§ **Tasks to complete**
A. Write out the part of the Honda generator thread that runs from "Have you been" up to and including "they have there.", keeping every word as it appears.
B. Add the next part of the forum thread about the Honda generator below, starting right after its final line.

§ **Selected excerpt**
******
# Honda Generators....Please accept my apologies!



## overkill (Sep 9, 2010)

I have ranted here about my Honda EV6010 generator. My latest rant involved the starter engaging for a second or two, then free spinning. I had a mechanic take the honda out of the flounder boat and have been using my Yamaha 2200 generator. 

Today another mechanic found the honda is 100%. It was a bad connection that was not allowing full voltage to the generator.
Although, still not in love with all things Honda - I was this time wrong.

I will be selling it for less than half of it's original cost if anyone needs one.
168 hours.
John


----------



## Ruger7mmmag (Jun 3, 2011)

Have you been floundering at all or has this wind killed you since a few weeks ago when I also went out?


----------



## overkill (Sep 9, 2010)

Went once....Saturday night in Florida (no license). Wind was blowing big time. We only managed one flounder, but I did get to see the clear water they have there.


----------



## Ruger7mmmag (Jun 3, 2011)
******
§ **Material shown**
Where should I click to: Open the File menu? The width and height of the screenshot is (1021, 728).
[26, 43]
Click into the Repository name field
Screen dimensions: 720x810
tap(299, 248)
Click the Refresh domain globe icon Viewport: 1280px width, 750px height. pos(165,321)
******
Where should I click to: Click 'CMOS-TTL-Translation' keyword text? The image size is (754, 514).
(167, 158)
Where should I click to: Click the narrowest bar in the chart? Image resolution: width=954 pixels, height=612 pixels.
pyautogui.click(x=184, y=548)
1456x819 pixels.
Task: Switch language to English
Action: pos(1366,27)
******
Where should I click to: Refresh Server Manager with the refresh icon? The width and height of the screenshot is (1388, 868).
******
§ **Outputs**
A.
Have you been floundering at all or has this wind killed you since a few weeks ago when I also went out?


----------



## overkill (Sep 9, 2010)

Went once....Saturday night in Florida (no license). Wind was blowing big time. We only managed one flounder, but I did get to see the clear water they have there.

B.
Went fishing for them Sunday afternoon, you may have seen my "report". Absolutely worst trip ever as I didn't catch one. I've NEVER had that happen before. Any nights this week looking promising weather/tide wise in your opinion?


----------



## bamafan611 (Mar 1, 2010)

Glad to hear things worked out. I know it's flustrating to get pumped up and make that trip to have tech problems. Ruger , I'm just watching the weather day by day. According to the report it's a nogo week. You can never trust the report though.When it does calm down it's going to be a convoy of giggers.


----------



## overkill (Sep 9, 2010)

I will go when the wind lays down. Will be good to get back on the water without getting windburn. Have gotten flounder in spite of tides/moon phases/wind/etc.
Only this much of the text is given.